(Stored data)

○ ○ ○ ○ ○

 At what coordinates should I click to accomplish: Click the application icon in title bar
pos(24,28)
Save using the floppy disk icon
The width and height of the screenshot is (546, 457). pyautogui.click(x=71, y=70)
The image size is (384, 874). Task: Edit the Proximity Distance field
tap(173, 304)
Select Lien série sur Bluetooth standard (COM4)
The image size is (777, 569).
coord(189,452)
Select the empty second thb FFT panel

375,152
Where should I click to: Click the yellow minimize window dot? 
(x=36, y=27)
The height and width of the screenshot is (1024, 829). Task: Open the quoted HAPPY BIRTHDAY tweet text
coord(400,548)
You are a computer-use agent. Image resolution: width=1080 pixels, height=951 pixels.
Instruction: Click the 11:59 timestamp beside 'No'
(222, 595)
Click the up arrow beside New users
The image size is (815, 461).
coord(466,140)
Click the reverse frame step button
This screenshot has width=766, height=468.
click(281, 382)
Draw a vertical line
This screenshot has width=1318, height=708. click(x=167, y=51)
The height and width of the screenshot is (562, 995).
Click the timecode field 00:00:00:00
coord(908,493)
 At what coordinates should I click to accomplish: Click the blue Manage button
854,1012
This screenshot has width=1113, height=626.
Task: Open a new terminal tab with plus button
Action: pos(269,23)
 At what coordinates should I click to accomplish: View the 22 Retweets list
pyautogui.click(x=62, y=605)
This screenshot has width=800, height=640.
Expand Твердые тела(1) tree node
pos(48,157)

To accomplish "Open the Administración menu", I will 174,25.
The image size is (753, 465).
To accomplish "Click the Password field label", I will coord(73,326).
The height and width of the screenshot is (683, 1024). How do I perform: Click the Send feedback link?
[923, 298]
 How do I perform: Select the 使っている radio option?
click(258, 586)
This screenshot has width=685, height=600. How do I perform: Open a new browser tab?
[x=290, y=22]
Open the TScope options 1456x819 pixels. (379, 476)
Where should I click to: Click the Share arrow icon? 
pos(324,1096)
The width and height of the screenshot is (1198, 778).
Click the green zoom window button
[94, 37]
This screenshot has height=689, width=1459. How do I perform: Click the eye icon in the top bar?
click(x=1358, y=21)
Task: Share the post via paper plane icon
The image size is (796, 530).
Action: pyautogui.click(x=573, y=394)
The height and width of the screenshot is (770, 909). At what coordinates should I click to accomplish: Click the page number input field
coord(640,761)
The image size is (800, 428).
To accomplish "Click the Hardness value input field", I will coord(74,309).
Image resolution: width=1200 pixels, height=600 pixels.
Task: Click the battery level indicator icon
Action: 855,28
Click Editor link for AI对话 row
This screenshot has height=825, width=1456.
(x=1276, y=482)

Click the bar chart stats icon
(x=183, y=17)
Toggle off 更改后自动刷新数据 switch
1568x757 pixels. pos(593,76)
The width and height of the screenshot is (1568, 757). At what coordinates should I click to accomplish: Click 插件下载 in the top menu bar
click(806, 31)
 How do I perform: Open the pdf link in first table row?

○ ○ ○ ○ ○

### Task to complete
Copy the items from the line with "The width and height of the screenshot is (1198, 778)." through the end of the items, substituting "box" for every "field" and leaving all else unchanged.

### Output for this exercise
The width and height of the screenshot is (1198, 778).
Click the green zoom window button
[94, 37]
This screenshot has height=689, width=1459. How do I perform: Click the eye icon in the top bar?
click(x=1358, y=21)
Task: Share the post via paper plane icon
The image size is (796, 530).
Action: pyautogui.click(x=573, y=394)
The height and width of the screenshot is (770, 909). At what coordinates should I click to accomplish: Click the page number input box
coord(640,761)
The image size is (800, 428).
To accomplish "Click the Hardness value input box", I will coord(74,309).
Image resolution: width=1200 pixels, height=600 pixels.
Task: Click the battery level indicator icon
Action: 855,28
Click Editor link for AI对话 row
This screenshot has height=825, width=1456.
(x=1276, y=482)

Click the bar chart stats icon
(x=183, y=17)
Toggle off 更改后自动刷新数据 switch
1568x757 pixels. pos(593,76)
The width and height of the screenshot is (1568, 757). At what coordinates should I click to accomplish: Click 插件下载 in the top menu bar
click(806, 31)
 How do I perform: Open the pdf link in first table row?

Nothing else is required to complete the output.